Big Tech - Who's Still Jumping In
How much willingness is left to buy tech stocks at current valuation levels?
Almost every investor, especially those who diversify, has benefited this year from the spectacular rise of Big Tech.
Since the beginning of this year, the total market value of the 'Magnificent Seven': Apple, Amazon, Google (Alphabet), Microsoft, Meta, NVIDIA, and Tesla, has surged a staggering USD 4.3 trillion to USD 11.25 trillion.
To put that into perspective, that USD 4.3 trillion is almost twice the total market value of the German stock exchange and one and a half times the market value of India. USD 4.3 trillion is also more than Japan's annual GDP. The surge is undeniably astronomical.
Afraid of heights?
But it is not without consequences. The realized and forward P/E ratios have risen to 58 and 40, respectively. This means massive profit growth is needed to justify current valuations.
Skyrocketing valuations come at a time when earnings growth of Big Tech has turned negative! While most investors focus on beats and misses, realized earnings also matter. Admittedly, the decline is partly due to the ongoing Covid crisis, which has disrupted many macro and earnings figures. Still, current valuation levels underscore the massive profit improvement that investors expect.
What about interest rates?
Another aspect that investors seem to overlook are rising interest rates. I attach great value to a discounted cash flow model to assess the direction of market valuation and stock prices.
For Big Tech stocks, and growth stocks in general, a relatively large portion of their cash flows and profits are realized further into the future. Hence rising interest rates should have a more profound impact on 'high-duration’ stocks, like Big Tech.
Based on other metrics, the valuation of tech stocks also went to the moon. Below are the price-to-sales ratios for U.S., global, and technology stocks. These require little elaboration.

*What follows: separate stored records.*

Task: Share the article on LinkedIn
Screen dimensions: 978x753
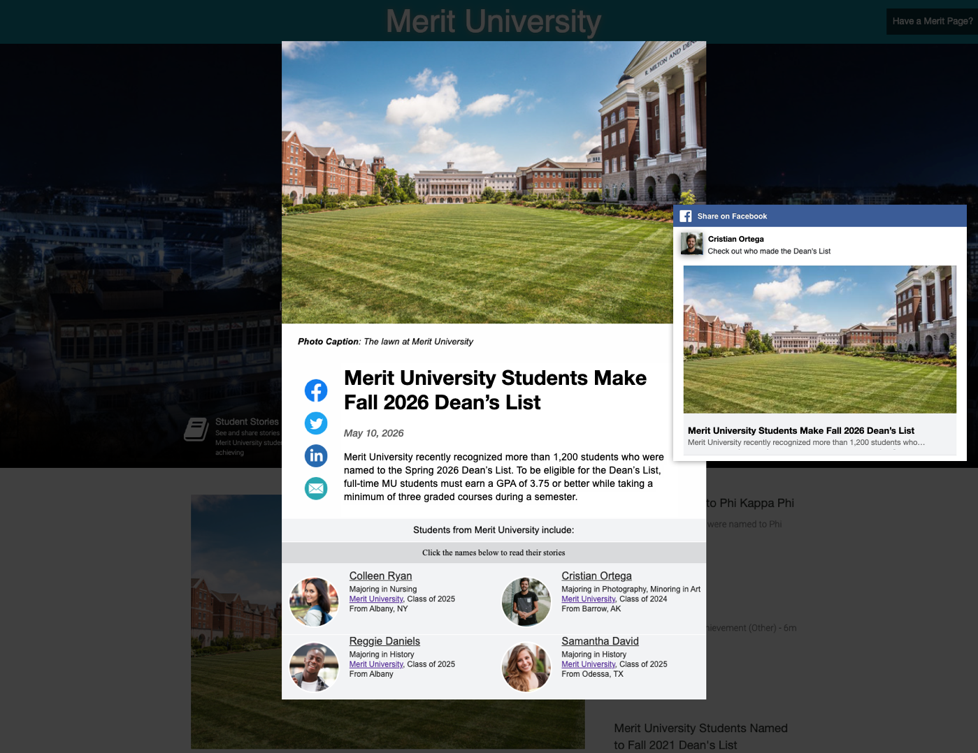Action: click(x=315, y=455)
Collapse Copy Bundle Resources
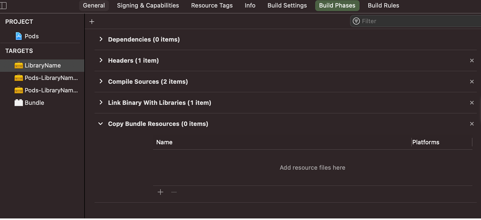The height and width of the screenshot is (220, 481). [x=100, y=123]
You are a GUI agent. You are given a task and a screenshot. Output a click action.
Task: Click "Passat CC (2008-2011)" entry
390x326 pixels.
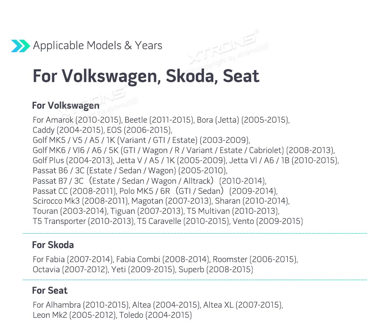click(x=74, y=191)
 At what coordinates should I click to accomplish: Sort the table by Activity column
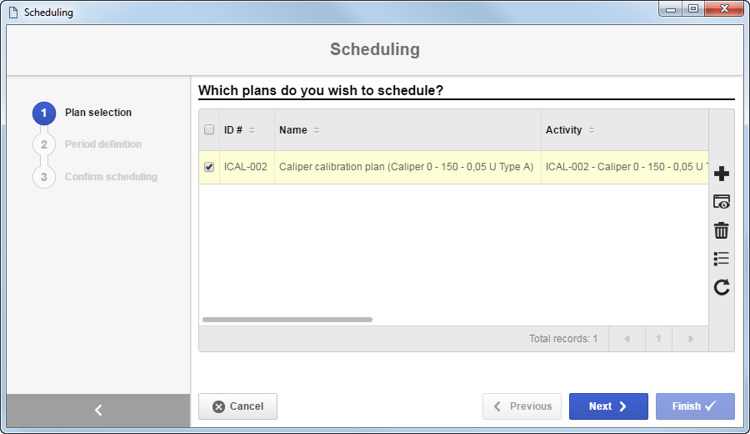coord(570,130)
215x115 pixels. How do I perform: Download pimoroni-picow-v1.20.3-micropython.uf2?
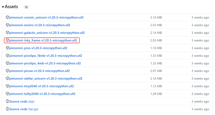click(x=40, y=71)
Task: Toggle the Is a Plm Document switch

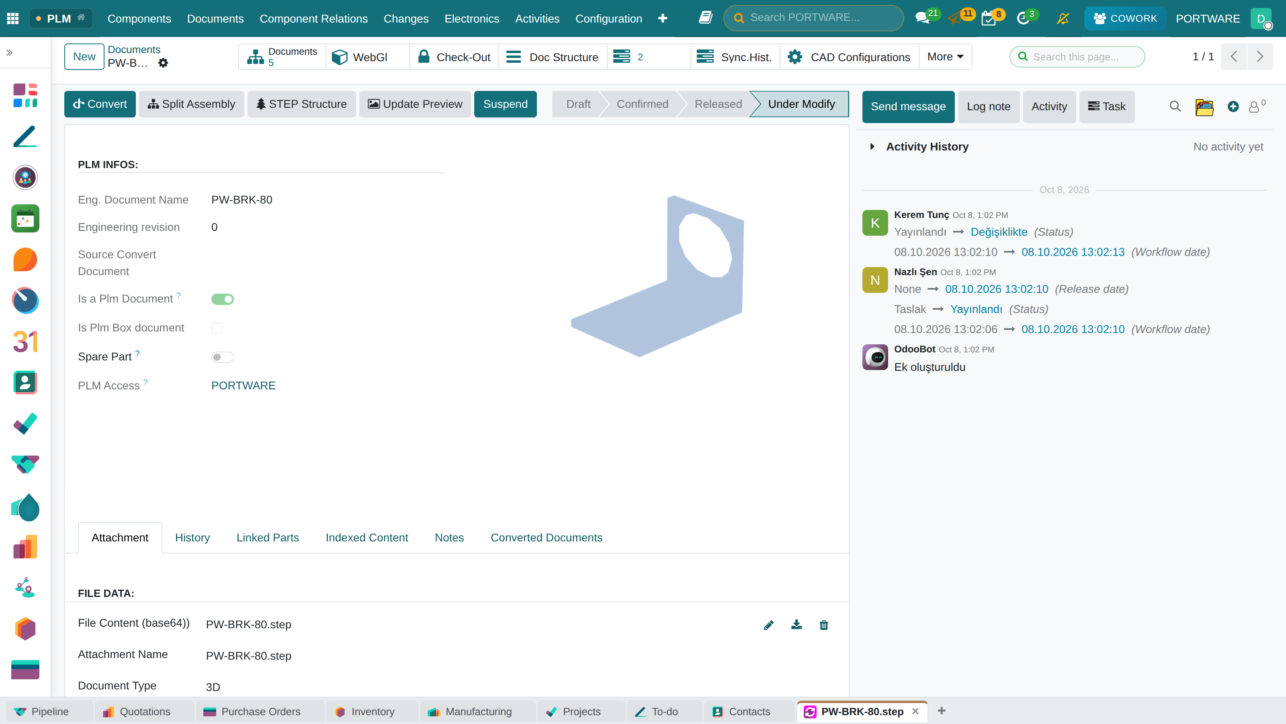Action: 223,299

The point I want to make is not that Big Tech cannot continue to rise. They can. Technology stocks are well-suited to reflect the (irrational) extrapolation of growth expectations. However, the willingness of investors to enter at these levels is declining. And since, in the short term, stocks are not so much driven by valuation but by supply and demand, this is where the risk lies. The demand for extremely expensive tech stocks may suddenly decrease. At that point, every investor WILL start to look at valuations!